Viking '75 Mars Lander High Gain Antenna

Here is another short video of some more animation tests:

There are two behaviors being tested, motion-blur and flexible-cable dynamics.

Motion-blur is approximated by creating intermediate image frames that capture motion at a smaller incremental step (in other words, at a higher frame rate), and then selectively blending frames together to form the final still frames. In this case, ten intermediate frames were created for each final still frame. The imagemagick tool was used to compute the average of each set of ten successive intermediate frames, forming the final stills. Then the ffmpeg tool was used to create a video from the final still frames.

Motion-blur is helpful to represent high-speed motion that would otherwise have very odd timing appearances due to stroboscopic effects caused by the discrete sampling of each frame. As an example, look at the governor mechanism on the left side of the fifth clip (0:49 into the video). The larger gears seem to turn at reasonable rates, but the escapement wheel and rocking pallet appear very slow due to discrete sampling, when in fact they are moving very fast; no motion-blur was applied here.

The animation was created with a custom SketchUp script that supports a variable frame-rate. In this case, the frame rate was 4800 FPS at the beginning of the first three short clips (which condenses down to 480 FPS after intermediate frames are average), then gradually changing to 240 FPS near the end of the clips (which condenses down to 24 FPS). The net effect is that the motion speeds up; the simulated behavior goes from a 20x slow-motion start to real-time motion ending.

I wrote a separate SketchUp script that exports the scenes (aka pages) ten to a sub-directory on my computer. A macOS/Linux shell script then repeatedly invokes imagemagick to process the frames in each sub-directory into a final video frame. Then a simple ffmpeg command generates the video from the final frames.
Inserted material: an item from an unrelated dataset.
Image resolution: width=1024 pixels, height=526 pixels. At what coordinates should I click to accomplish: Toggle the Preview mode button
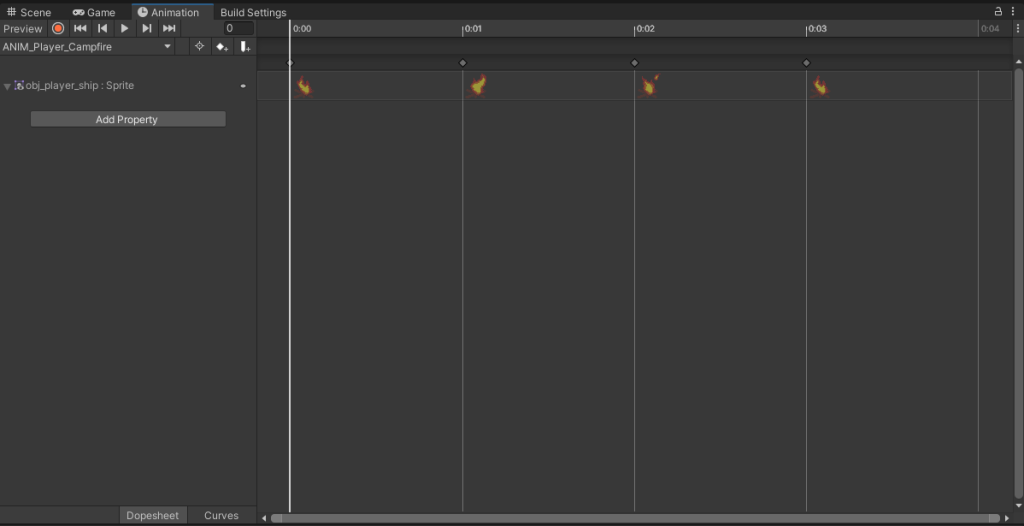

The flexible-cable dynamics are simulated with more custom SketchUp scripting. In essence, the simulation begins with the initial cable path (hand-created of multiple segments), and incrementally computes changes due to movement of one end of the cable. The other end is held fixed. The change experienced by the final segment at the moving end of the cable is gradually propagated to all earlier segments of the cable, with various constraints. The simulation algorithm is re-applied from the fixed end back to the moving end of the cable, to attempt to hold the lengths of each segment constant (my simple hack, without a proper physics engine). With the new path of the cable thus computed, Follow-Me is used by the script to construct the cylindrical outline of the cable. Each successive simulated frame picks up from where the prior frame had evolved the cable shape.